# -------------- **Pandas Data Manipulation** --------------

                             "29 January 2024"   - Akanksha              

Pandas is a popular open-source data manipulation and analysis library for Python. It provides high-performance, easy-to-use data structures such as DataFrame and Series, along with tools for reading, writing, and manipulating data. In this detailed overview, we'll cover various aspects of Pandas data manipulation, including data structures, indexing, selection, filtering, grouping, merging, and more.
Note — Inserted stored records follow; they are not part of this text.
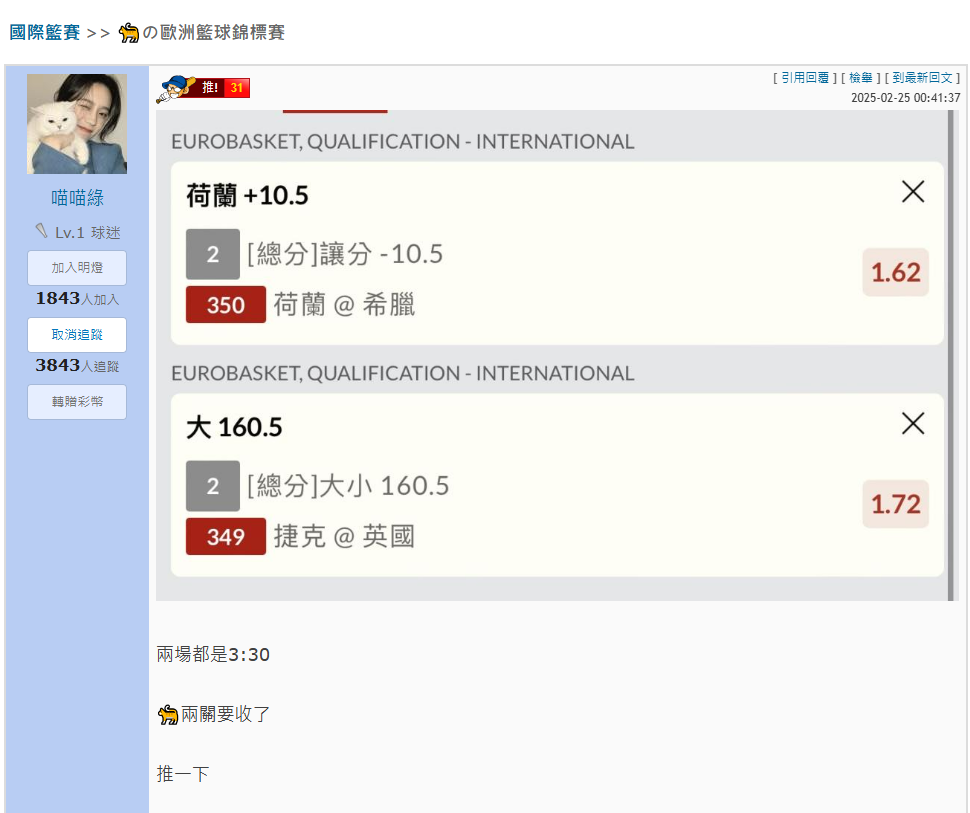This screenshot has height=813, width=970.
Task: Report the post via 檢舉 link
Action: click(861, 78)
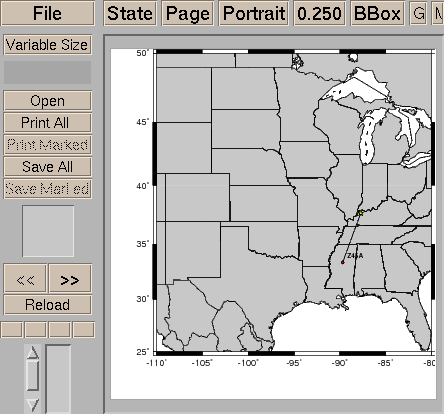Click the scrollbar down arrow
Screen dimensions: 444x414
click(33, 405)
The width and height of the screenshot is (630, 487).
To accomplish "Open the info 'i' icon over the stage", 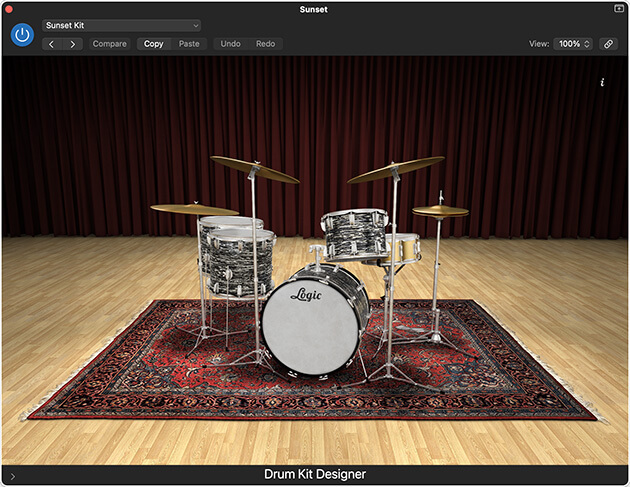I will (x=602, y=82).
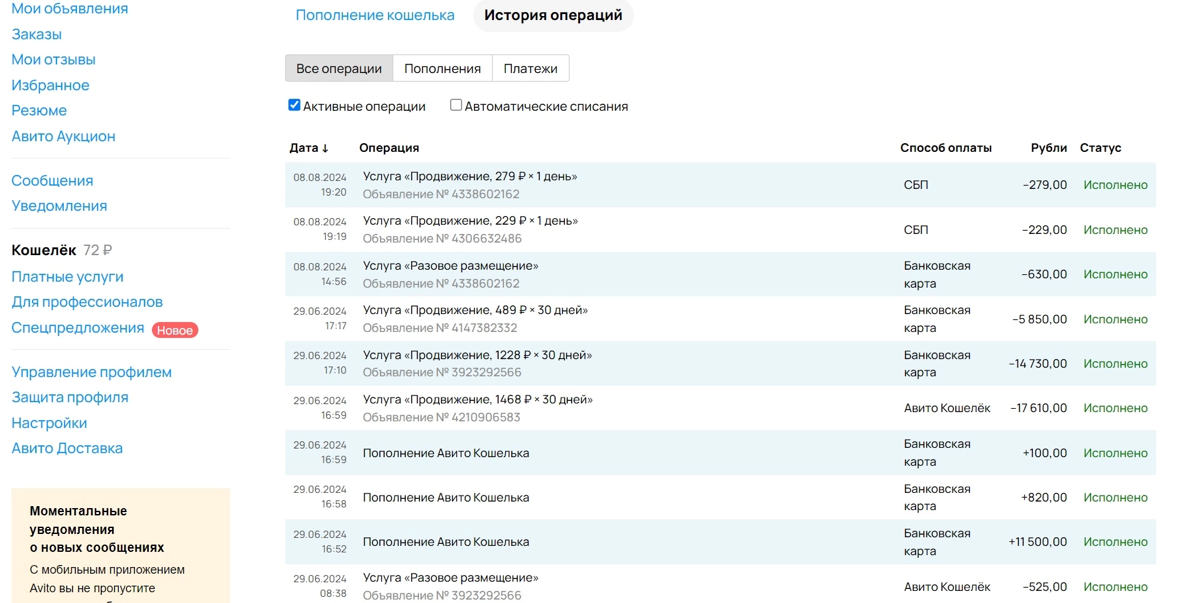This screenshot has height=603, width=1200.
Task: Toggle off the checked blue filter checkbox
Action: [x=294, y=104]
## 1. **Data Structures in Pandas:**

### a. **Series:**
   - A one-dimensional labeled array capable of holding any data type.
   - Created using `pd.Series(data, index)` where `data` can be a list, NumPy array, or dictionary.



In [4]:
import pandas as pd

# Creating a Series
s = pd.Series([1, 3, 4, 5, 6, 8], index=['a', 'b', 'c', 'd', 'e', 'f'])

### b. **DataFrame:**
   - A two-dimensional labeled data structure with columns that can be of different data types.
   - Can be created from a dictionary, NumPy array, or other DataFrames.


In [5]:
# Creating a DataFrame
df = pd.DataFrame({
    'Column1': [1, 2, 3, 4],
    'Column2': ['A', 'B', 'C', 'D']
})


## 2. **Indexing and Selection:**

## a. **Selection by Label:**
   - Use `.loc[]` for label-based indexing.





In [6]:
# Selecting a row
df.loc[0]

# Selecting a specific element
df.loc[0, 'Column1']

1

### b. **Selection by Position:**
   - Use `.iloc[]` for positional indexing.





In [7]:
# Selecting a row
df.iloc[0]

# Selecting a specific element
df.iloc[0, 1]

'A'

## 3. **Data Manipulation:**

### a. **Filtering:**
   - Use boolean indexing to filter rows based on conditions.





In [8]:
# Filtering rows where Column1 is greater than 2
df[df['Column1'] > 2]

Unnamed: 0,Column1,Column2
2,3,C
3,4,D


### b. **Adding and Removing Columns:**
   - Use the `[]` operator to add a new column.





In [9]:
# Adding a new column
df['NewColumn'] = df['Column1'] * 2

# Removing a column
df.drop('NewColumn', axis=1, inplace=True)

### c. **Missing Data:**
   - Handle missing data using methods like `dropna()`, `fillna()`.
  




In [10]:
# Drop rows with missing values
df.dropna()

# Fill missing values with a specific value
df.fillna(value=0)

Unnamed: 0,Column1,Column2
0,1,A
1,2,B
2,3,C
3,4,D


## 4. **Grouping and Aggregation:**




In [11]:
# Grouping by a column and calculating mean
df.groupby('Column2').mean()

Unnamed: 0_level_0,Column1
Column2,Unnamed: 1_level_1
A,1.0
B,2.0
C,3.0
D,4.0


## 5. **Merging and Concatenating:**

### a. **Concatenation:**
   - Combine DataFrames along rows or columns.




In [13]:
df1 = pd.DataFrame({
    'Column1': [1, 2, 3, 4],
    'Column2': ['A', 'B', 'C', 'D']
})

df2 = pd.DataFrame({
    'Column1': [5, 6, 7, 8],
    'Column2': ['E', 'F', 'G', 'H']
})

# Concatenating along rows
pd.concat([df1, df2])

# Concatenating along columns
pd.concat([df1, df2], axis=1)

Unnamed: 0,Column1,Column2,Column1.1,Column2.1
0,1,A,5,E
1,2,B,6,F
2,3,C,7,G
3,4,D,8,H


### b. **Merging:**
   - Merge DataFrames based on a key column.




In [17]:
# Merging two DataFrames
pd.merge(df1, df2, on='Column1')

Unnamed: 0,Column1,Column2_x,Column2_y


## 6. **Reading and Writing Data:**

### a. **Reading Data:**
   - Pandas supports various file formats such as CSV, Excel, SQL, etc.

```python
# Reading CSV
df = pd.read_csv('file.csv')

# Reading Excel
df = pd.read_excel('file.xlsx')
```




### b. **Writing Data:**
   - Save DataFrames to various file formats.



In [None]:
# Writing to CSV
df.to_csv('output.csv', index=False)

# Writing to Excel
df.to_excel('output.xlsx', index=False)